5. Slab Serif
So soon in the course, we’ve already hit a sensitive subject; how to classify all typefaces on earth – and that’s a lot – into a simple, easy to understand system. It is for that reason that no single, universal system exists. Being able to classify typefaces when you see them, however, is such an important skill that I still want to go over the classification that seems to have been agreed on by most.
Typefaces can be divided into the following groups: serif, sans-serif, graphic. The largest groups are the first two, which can then be further categorized by their style: humanist, geometrical or transitional.
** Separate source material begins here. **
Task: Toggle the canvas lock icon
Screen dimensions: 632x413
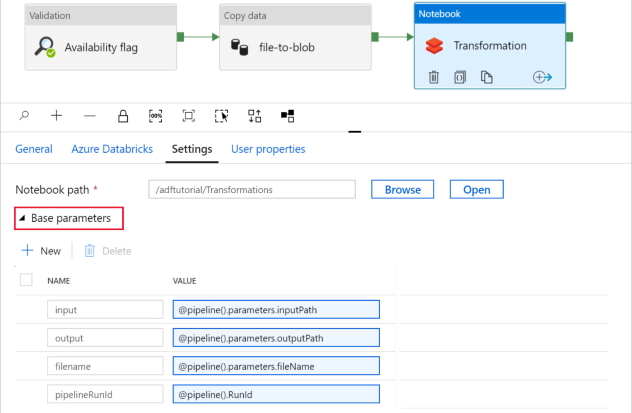Action: click(123, 116)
Type Exercise: After reading this chapter, pick a few of your favourite fonts and try to classify them! Even better, try to pick two fonts from the same classification and see if you can make them work well together.
Often also called old style, it has rounded features and modulated strokes. The vertical axis for all letters is slightly slanted. Terminals are pear shaped, and lowercase counters relatively small.
These typefaces were among the earliest created, and are based upon efficiency. The forms of the letters are influenced by the human body and the nature of the pen tip.
Also called modern, these typefaces create their letters out of basic geometrical shapes (such as triangle, square, circle), and often have perfectly round counters. The vertical axis is upright, and extra features (such as serifs) are hair thin. They have no modulation, or extreme modulation. Nearly every part of every letter is geometrically rationalized.
Geometrical typefaces have also produced so-called monospaced fonts and bitmap fonts.
Monospaced fonts use the exact same width and height for all characters, making it ideal for places where the text is dynamic or subject to change. For example, manuscripts are usually send to the editor/publisher with monospaced font, and formatting happens later. Or, within video games or websites, dynamic counters often use monospaced numbers so that the width doesn’t change all the time.
Bitmap fonts have been created specifically for the computer, and are built out of raw pixels, from the bottom up. On a computer screen the difference or usability is small, but on less-capable screens (such as that of microwaves or other devices) it’s the best option when it comes to practicality and legibility.
Also called realist, it tries to find a balance between humanist and geometrical typefaces. The vertical axis is upright (or nearly so), the strokes heavily modulated, the serifs sharp and relatively visible. While not always the case, transitional typefaces often have a larger natural x-height.
They are often regarded as ordinary or “invisible”, making them ideal if you want to place all focus on the text, but this can also result in boring design.
Not surprisingly, serif typefaces have serifs on their letters. Those are nothing more than any sort of decoration at the end of a stroke. Instead of just randomly ending a stroke or chopping it off with a square ending, a serif adds some subtle ornamentation to every letter, also increasing legibility.
In general, this makes them the best choice for when things are printed, displayed at a large size, or displayed on high-resolution screens.
Also called Egyptian, these typefaces are a special kind of serif. They have very little modulation or contrast in stroke width, and an upright vertical axis (when apparent). They also sport boxy serifs that are generally the same weight as the rest of the strokes within the letterform.
As opposed to serif typefaces, sans-serif typefaces do not have these serifs, which makes them look drastically different. The stroke width is also more uniform and even, in general.
Because of this, there’s less “clutter” and the fonts look cleaner on screens or at small sizes. Those serifs actually add noise to the page, but that is actually a good thing; without a bit of noise, type looks cold and mechanical, but with it, it looks alive and breathing.
Graphic typefaces can come from a lot of different backgrounds or themes. In essence, though, we can distinguish three categories:
- Script: These typefaces look like they have been hand-lettered, like someone is using his handwriting within the design. Should not be used too much, because of its reduced legibility. When displayed large, however, it can look stunning.
- Display: These typefaces don’t look like handwriting, yet display similar characteristics. They contain letterforms that are very useful for decorative purposes, such as within a special logo or a heading of one or two words, but not for long pieces of text.
- Symbol: Everything that’s left over. These can be typefaces including only symbols or icons (instead of letters), or letters written in a style that’s unlike any of the others I’ve mentioned.
In general, graphic typefaces are more goofy, creative, unique, comical and better at attracting attention. More often than not, though, less is more.